2 スクールカウンセラー配置校の立場から
                      神戸市立駒ケ林中学校 校長 清水孝暉

 スクールカウンセラー制度につきましては、結論から申し上げますと、是非ともこの制度は継続してほしいということを強く要望します。昨今の社会情勢や学校が直面している多くの課題から見ても、殆どの学校はこの制度の継続を望んでいるのが現実だと思います。
 はじめに個人的なことで恐縮ですが、私は20数年前に担任として不登校生に関ったことがあります。その時はどうにも打つ手立てがわかりませんでした。「家からは出ない。担任と話をしようとしない。」といった具合で事態は止まってしまいました。そして、その状況は長く続きました。その後も転勤でいろんな学校で勤務をしましたが、似たような状況があるもののあまり進展はありませんでした。そして、数年後のことですが「巡回アドバイザーという制度があり、そこの先生方は不登校の生徒についても高度な知識を持って指導にあたっておられる。」ということをお聞きしました。早速、連絡をとり、こういう生徒がいるということで相談をさせて頂きました。そのときに巡回アドバイザー(臨床心理士)の先生は担任の話に対して「そうですか。難しいことですね。そうです。それでいいんですよ。その場合はこうして下さい。」などと、その裏付けとなる理由も話しながら非常に明快に指導して頂きました。その結果それぞれの担任は今まで、もやもやしていたものが吹っ切れたといいますか、肩の荷がおりたといいますか気分が軽くなり、しかも自信を持って対応できるようになりました。なぜ自信を持って対応できるようになったかを振り返ってみますと、スクールカウンセラーは担任にとって実行可能なことを実に明快に指示して頂いたからではないかと思っています。その後、こういった知識や理論はいずれ多くの教師にとっても必ず必要になってくると考え、職員研修という形で貴重な話を聞かせて頂くことになりました。これが私にとっては今でいうスクールカウンセラーとの初めての出会いで、すごく感動したことを覚えています。

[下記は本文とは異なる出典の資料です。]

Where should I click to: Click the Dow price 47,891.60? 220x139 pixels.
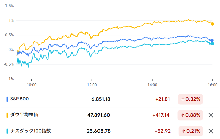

 配置期間につきましては2年では短いと思います。何年あればいいという問題ではないと思いますが、できるだけ長いほうがいいと思っています。1校に1人、全校配置という声も聞きますが、例えば神戸市立の中学校だけでいいますと82校でなんとかなりそうな気もしますが、全国では小学校と中学校だけでも国公立私立をあわせて、3万5千校以上あるわけですからこれだけの人数を確保することは、現実問題として難しいでしょう。従って、今の状況を改善しながらできるだけ多くの学校が活用できる方法を考えていくことが大切かと思います。
 先ほど申しましたように、巡回アドバイザーという制度がありましたが、今はなくなっています。活用が少なかったためになくなったということを聞いています。多分多くの方々にまだその存在が十分に知られていなかったのではないでしょうか。その後教育相談指導室や総合判定会議などと変わってきています。諸般の事情により止むお得ないと思いますが、心の問題に関しては2年や3年で変わるのではなく、長い目で、長いスタンスで見守って頂けることを願っています。本校の場合でも2年目にしてやっとしっくりいきはじめたかなという印象を持っており、期限後も連絡をとって指導を受けたいと考えている課題もあります。
 スクールカウンセラーの更なる活用ということにつきましては、この制度が始まって間もないということや受入れる側としましても、初めてのことなのでスクールカウンセラーがどのようなことをどの程度までやって頂けるかなど、最初は暗中模索の状態でした。スクールカウンセラーの側にとっても同じではなかったかと思います。現在では少しはデータもあると思いますので、それらも参考にして十分な話し合いをすることが、まず大切だと思います。
 スクールカウンセラーの仕事はいわゆる「相談」が中心だと思いますが、その他「講演」のほかにも「音楽療法」「ピア・カウンセリング」「ストレス・マネジメント」「エンカウンター」その他いろんなことがあるということをごく最近知り、30年前とはずいぶん変わってきたなという認識です。勿論スクールカウンセラーにはそれぞれ専門の分野があり違った面があると思います。
 スクールカウンセラーは「学校にあまり踏み込まないように」ということで、ずいぶん気をつかっておられるようですが、そういう点を踏まえたうえでスクールカウンセラー・行政・学校がそれぞれの立場で検討し、更に、合同で話し合う。それを継続し改善し、お互いが協力・連携することによって道は開けると思います。そしてこの制度が安定し、定着することを願っています。